Privacy in the Early Age of Devices
Samuel D. Warren and Louis Brandeis were well ahead of their time for contemplating and establishing a framework for and method to determine the boundaries of privacy expectations within 1890’s America. Warren and Brandeis’ work cites case law and legal opinion from as far back as 1743 on matters foundational to privacy writ large. Key to their argument is the notion that law protecting privacy was desirable and that there is “indeed … [a] necessity of some such protection.” [1] Interestingly, the pillars of privacy are broadly derived from 1) slander and libel law, 2) copywrite and intellectual property law, and 3) an unresolved legal matter of property law and a “right to be let alone”.[1] Warrant and Brandeis pillars result in a degree of minutiae dictating whether a singular matter has complied with, or afflicted privacy. The example of a letter between persons in confidence contrasted to the unsolicited letter to an unwitting recipient demonstrate the nuance of privacy law in tangible means.[2] It demonstrates Warren and Brandeis’ inclusion and exclusion of various matters was not only a sound privacy stance but a sensible approach.

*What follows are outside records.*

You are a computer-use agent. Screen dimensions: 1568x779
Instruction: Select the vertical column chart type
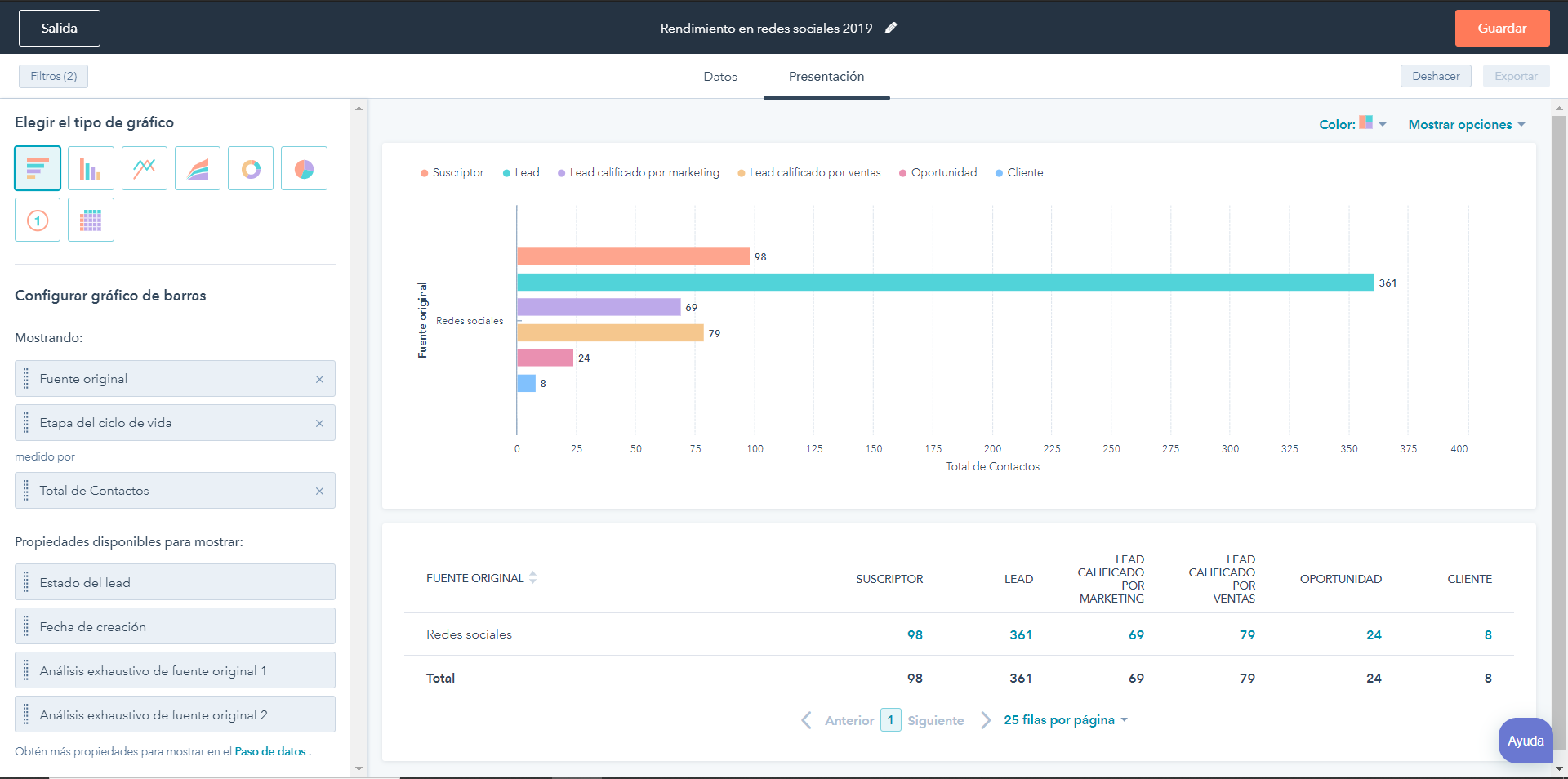coord(91,168)
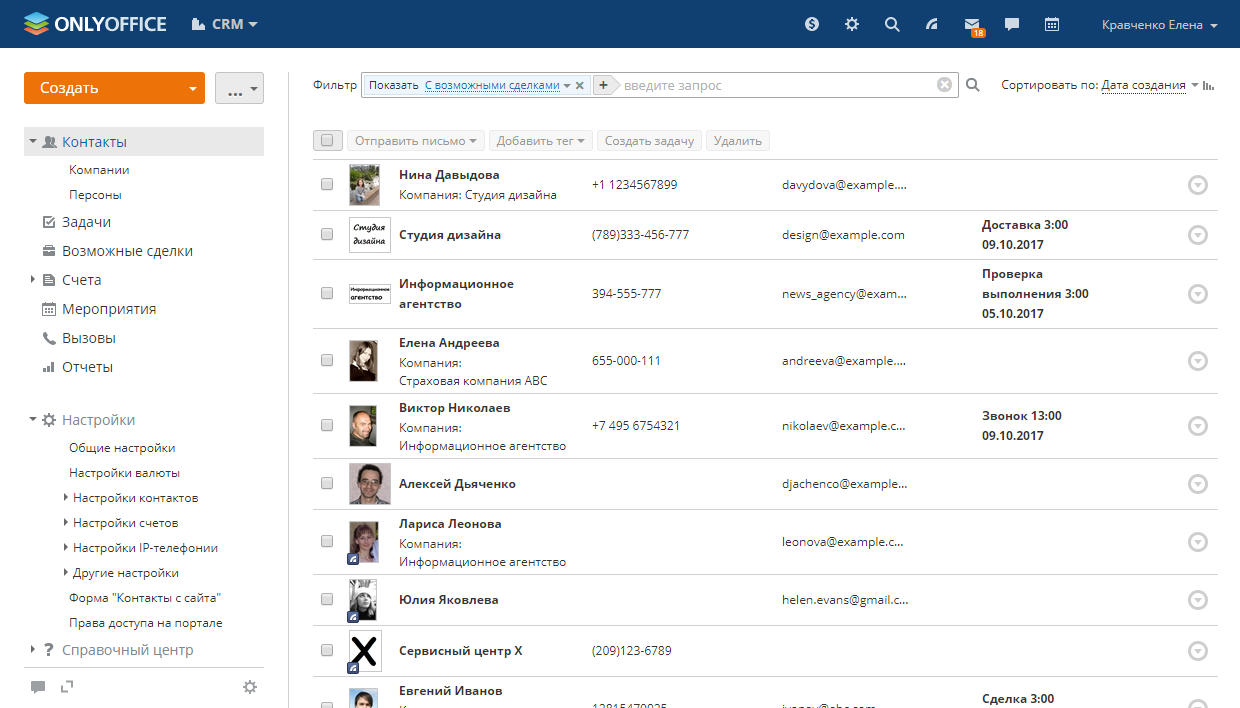Open the CRM module dropdown
Viewport: 1240px width, 708px height.
pyautogui.click(x=225, y=24)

Provided these three pillars interdependent upon one another, Warren and Brandeis hit close to the mark. They accurately describe a measure of the “right to be let alone” [2] but miss the precise definition of how that definition should manifest in U.S. code. Remarkably, they do not turn to the Fourth Amendment in the Bill of Rights [3] as ammunition for their opinion, but conclude on the importance for the “right to be let alone” as compared to other existing laws on wrongful imprisonment and malicious prosecution. Warren and Brandeis detail aspects of media over-reach, even from two hundred years ago, neatly defining problems in today’s world of gossip news and opinion-driven marketing ploys. They envision other incredulous acts that amount to resulting in a world where “what is whispered in the closet shall be proclaimed from the house-tops.” The mention of “mechanical devices” [1] is precise in nature. Ultimately, their perspective lacks opportunities to enact or methods to address the matter of privacy as a recognized, codified component of judicial logic. So, while this review agrees in large part with Warren and Brandeis idea of a “right to be let alone” it does not see the argument without flaw.
References:
[1] S. D. Warren and L. D. Brandeis, “The Right to Privacy,” Harvard Law Review, vol. 4, no. 5, pp. 193–220, 1890, doi: 10.2307/1321160.

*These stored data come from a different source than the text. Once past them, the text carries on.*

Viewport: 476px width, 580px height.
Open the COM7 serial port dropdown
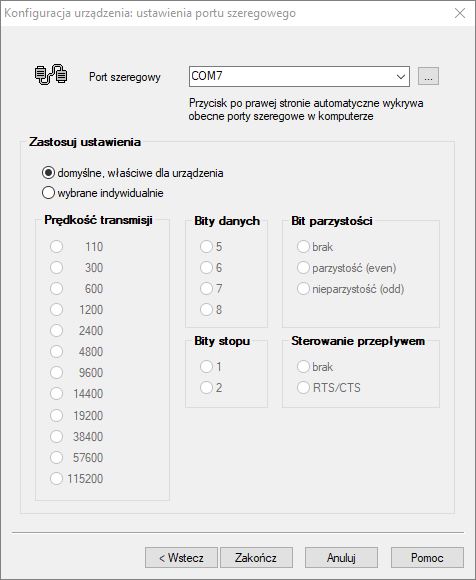tap(401, 77)
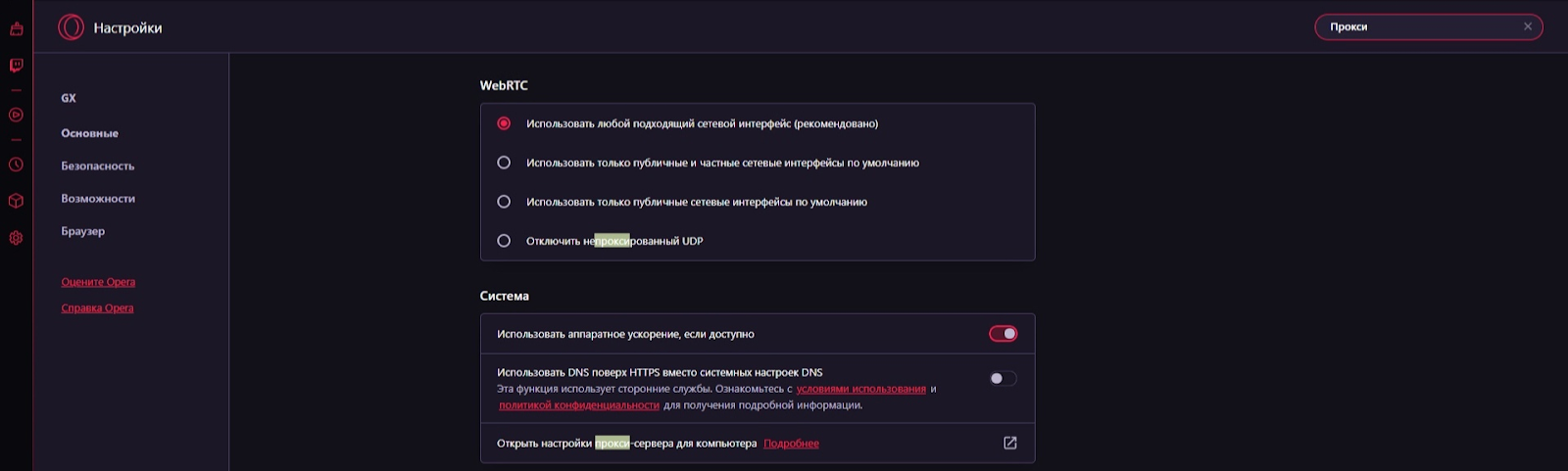Select only public network interfaces radio option
Screen dimensions: 1568x471
(x=504, y=202)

[2] Lex Phonographica 1: Samuel D. Warren & Louis D. Brandeis, The Right to Privacy (1890), (Jul. 28, 2019). Accessed: Oct. 22, 2022. [Online Video]. Available: https://www.youtube.com/watch?v=DpqYZa053B8
[3] “U.S. Constitution — Fourth Amendment | Resources | Constitution Annotated | Congress.gov | Library of Congress.” https://constitution.congress.gov/constitution/amendment-4/ (accessed Sep. 02, 2021).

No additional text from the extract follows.